_ACTION ITEM:_ From the first line to the last, repeat the data below exactly.

Dataset entries
★ ★ ★ ★
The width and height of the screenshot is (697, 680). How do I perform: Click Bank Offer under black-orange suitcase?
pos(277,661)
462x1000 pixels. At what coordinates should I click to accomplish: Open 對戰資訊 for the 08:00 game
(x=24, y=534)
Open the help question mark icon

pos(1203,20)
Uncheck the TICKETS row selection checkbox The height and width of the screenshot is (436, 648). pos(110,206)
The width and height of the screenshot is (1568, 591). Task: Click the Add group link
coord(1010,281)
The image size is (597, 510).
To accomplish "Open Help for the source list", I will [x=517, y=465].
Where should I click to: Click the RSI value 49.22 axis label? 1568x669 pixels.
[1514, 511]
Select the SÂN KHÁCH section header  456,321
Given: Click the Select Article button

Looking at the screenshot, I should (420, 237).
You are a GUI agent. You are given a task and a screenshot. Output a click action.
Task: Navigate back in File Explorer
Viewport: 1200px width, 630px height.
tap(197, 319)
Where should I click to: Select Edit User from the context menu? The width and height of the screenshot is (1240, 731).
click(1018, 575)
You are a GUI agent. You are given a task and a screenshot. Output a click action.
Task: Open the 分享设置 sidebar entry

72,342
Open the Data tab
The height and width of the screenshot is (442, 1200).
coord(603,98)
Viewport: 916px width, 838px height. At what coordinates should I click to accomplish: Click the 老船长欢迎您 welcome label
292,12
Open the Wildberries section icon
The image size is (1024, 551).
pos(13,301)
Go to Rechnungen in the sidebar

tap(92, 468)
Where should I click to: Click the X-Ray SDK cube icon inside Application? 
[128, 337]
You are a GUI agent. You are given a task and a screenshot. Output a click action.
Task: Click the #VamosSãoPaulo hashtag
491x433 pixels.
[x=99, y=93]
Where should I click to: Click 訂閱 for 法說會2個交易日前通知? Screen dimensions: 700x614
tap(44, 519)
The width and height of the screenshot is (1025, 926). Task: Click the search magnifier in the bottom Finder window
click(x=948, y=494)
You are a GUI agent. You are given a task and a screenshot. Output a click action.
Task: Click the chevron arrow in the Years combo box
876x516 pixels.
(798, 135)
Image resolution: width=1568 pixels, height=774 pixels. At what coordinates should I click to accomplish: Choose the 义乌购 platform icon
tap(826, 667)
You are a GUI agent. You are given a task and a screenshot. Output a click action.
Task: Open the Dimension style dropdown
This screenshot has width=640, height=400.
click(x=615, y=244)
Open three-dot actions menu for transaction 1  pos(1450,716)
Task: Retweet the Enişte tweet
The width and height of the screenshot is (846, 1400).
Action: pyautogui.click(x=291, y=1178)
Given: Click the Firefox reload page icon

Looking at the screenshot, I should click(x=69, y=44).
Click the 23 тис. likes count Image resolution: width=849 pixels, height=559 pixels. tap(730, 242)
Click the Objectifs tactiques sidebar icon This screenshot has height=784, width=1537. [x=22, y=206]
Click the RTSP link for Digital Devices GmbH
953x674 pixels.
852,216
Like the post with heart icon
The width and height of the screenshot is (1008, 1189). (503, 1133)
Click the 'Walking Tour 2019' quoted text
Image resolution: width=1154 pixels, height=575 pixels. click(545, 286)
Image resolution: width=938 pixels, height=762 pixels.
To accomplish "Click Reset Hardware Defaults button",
★ ★ ★ ★
_EXERCISE SOLUTION:_
The width and height of the screenshot is (697, 680). How do I perform: Click Bank Offer under black-orange suitcase?
pos(277,661)
462x1000 pixels. At what coordinates should I click to accomplish: Open 對戰資訊 for the 08:00 game
(x=24, y=534)
Open the help question mark icon

pos(1203,20)
Uncheck the TICKETS row selection checkbox The height and width of the screenshot is (436, 648). pos(110,206)
The width and height of the screenshot is (1568, 591). Task: Click the Add group link
coord(1010,281)
The image size is (597, 510).
To accomplish "Open Help for the source list", I will [x=517, y=465].
Where should I click to: Click the RSI value 49.22 axis label? 1568x669 pixels.
[1514, 511]
Select the SÂN KHÁCH section header  456,321
Given: Click the Select Article button

Looking at the screenshot, I should (420, 237).
You are a GUI agent. You are given a task and a screenshot. Output a click action.
Task: Navigate back in File Explorer
Viewport: 1200px width, 630px height.
tap(197, 319)
Where should I click to: Select Edit User from the context menu? The width and height of the screenshot is (1240, 731).
click(1018, 575)
You are a GUI agent. You are given a task and a screenshot. Output a click action.
Task: Open the 分享设置 sidebar entry

72,342
Open the Data tab
The height and width of the screenshot is (442, 1200).
coord(603,98)
Viewport: 916px width, 838px height. At what coordinates should I click to accomplish: Click the 老船长欢迎您 welcome label
292,12
Open the Wildberries section icon
The image size is (1024, 551).
pos(13,301)
Go to Rechnungen in the sidebar

tap(92, 468)
Where should I click to: Click the X-Ray SDK cube icon inside Application? 
[128, 337]
You are a GUI agent. You are given a task and a screenshot. Output a click action.
Task: Click the #VamosSãoPaulo hashtag
491x433 pixels.
[x=99, y=93]
Where should I click to: Click 訂閱 for 法說會2個交易日前通知? Screen dimensions: 700x614
tap(44, 519)
The width and height of the screenshot is (1025, 926). Task: Click the search magnifier in the bottom Finder window
click(x=948, y=494)
You are a GUI agent. You are given a task and a screenshot. Output a click action.
Task: Click the chevron arrow in the Years combo box
876x516 pixels.
(798, 135)
Image resolution: width=1568 pixels, height=774 pixels. At what coordinates should I click to accomplish: Choose the 义乌购 platform icon
tap(826, 667)
You are a GUI agent. You are given a task and a screenshot. Output a click action.
Task: Open the Dimension style dropdown
This screenshot has width=640, height=400.
click(x=615, y=244)
Open three-dot actions menu for transaction 1  pos(1450,716)
Task: Retweet the Enişte tweet
The width and height of the screenshot is (846, 1400).
Action: pyautogui.click(x=291, y=1178)
Given: Click the Firefox reload page icon

Looking at the screenshot, I should click(x=69, y=44).
Click the 23 тис. likes count Image resolution: width=849 pixels, height=559 pixels. tap(730, 242)
Click the Objectifs tactiques sidebar icon This screenshot has height=784, width=1537. [x=22, y=206]
Click the RTSP link for Digital Devices GmbH
953x674 pixels.
852,216
Like the post with heart icon
The width and height of the screenshot is (1008, 1189). (503, 1133)
Click the 'Walking Tour 2019' quoted text
Image resolution: width=1154 pixels, height=575 pixels. click(545, 286)
Image resolution: width=938 pixels, height=762 pixels.
To accomplish "Click Reset Hardware Defaults button",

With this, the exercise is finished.